Setting aside time to give thanks for one’s blessings, along with holding feasts to celebrate a harvest, are both practices that long predate the European settlement of North America.

The first documented thanksgiving services in territory currently belonging to the United States were conducted by Spaniards and the French in the 16th century.  In 1565, the Spanish explorer, Pedro Menéndez de Avilés and his crew – along with several Spanish priests – came ashore at what is now known as St. Augustine, Florida. The priests offered a Mass of Thanksgiving for their safe journey, and a meal was then shared with the Seloy, a Native American people who were local to the area. The site of this first Thanksgiving Service is maintained today by the National Park Service.

Thanksgiving services were routine in what became the Commonwealth of Virginia as early as 1607, with the first permanent settlement of Jamestown, Virginia holding a thanksgiving in 1610.  In 1619, the Berkeley Hundred colony held a service on December 4, 1619, to celebrate “the day of our ship’s arrival” and proclaimed the date would be “yearly and perpetually kept holy as a day of thanksgiving to the Almighty God.”  The colony was wiped out shortly after, in March 1622, with some inhabitants being massacred, and the rest fleeing. 

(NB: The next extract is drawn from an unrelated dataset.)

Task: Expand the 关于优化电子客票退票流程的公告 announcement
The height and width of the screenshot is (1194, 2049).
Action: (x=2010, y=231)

The generally referenced ‘First Thanksgiving’ occurred at Plymouth Colony, shortly after the colonists first successful harvest in autumn of 1621. They celebrated for three straight days with their Native American neighbors with whom they had signed a mutual protection treaty the Spring before.

In 1789, the U.S. Congress passed a resolution, and delivered it to President George Washington, asking him to “recommend to the People of the United States a day of public thanksgiving and prayer.”

President Washington made this first Thanksgiving Proclamation on October 3rd, 1789 in New York City, after attending services at St. Paul’s Chapel:

Whereas it is the duty of all Nations to acknowledge the providence of Almighty God, to obey his will, to be grateful for his benefits, and humbly to implore his protection and favor, and whereas both Houses of Congress have by their joint Committee requested me “to recommend to the People of the United States a day of public thanksgiving and prayer to be observed by acknowledging with grateful hearts the many signal favors of Almighty God especially by affording them an opportunity peaceably to establish a form of government for their safety and happiness.”

Now therefore I do recommend and assign Thursday the 26th day of November next to be devoted by the People of these States to the service of that great and glorious Being, who is the beneficent Author of all the good that was, that is, or that will be. That we may then all unite in rendering unto him our sincere and humble thanks, for his kind care and protection of the People of this Country previous to their becoming a Nation, for the signal and manifold mercies, and the favorable interpositions of his providence, which we experienced in the course and conclusion of the late war, for the great degree of tranquility, union, and plenty, which we have since enjoyed, for the peaceable and rational manner, in which we have been enabled to establish constitutions of government for our safety and happiness, and particularly the national One now lately instituted, for the civil and religious liberty with which we are blessed; and the means we have of acquiring and diffusing useful knowledge; and in general for all the great and various favors which he hath been pleased to confer upon us.

And also that we may then unite in most humbly offering our prayers and supplications to the great Lord and Ruler of Nations and beseech him to pardon our national and other transgressions, to enable us all, whether in public or private stations, to perform our several and relative duties properly and punctually, to render our national government a blessing to all the people, by constantly being a Government of wise, just, and constitutional laws, discreetly and faithfully executed and obeyed, to protect and guide all Sovereigns and Nations (especially such as have shown kindness unto us) and to bless them with good government, peace, and concord. To promote the knowledge and practice of true religion and virtue, and the encrease of science among them and Us, and generally to grant unto all Mankind such a degree of temporal prosperity as he alone knows to be best.

Given under my hand at the City of New York the third day of October in the year of Our Lord 1789, — George Washington

As you gather with Family and Friends, Please accept our heartfelt wishes for a Happy and Healthy Thanksgiving Weekend!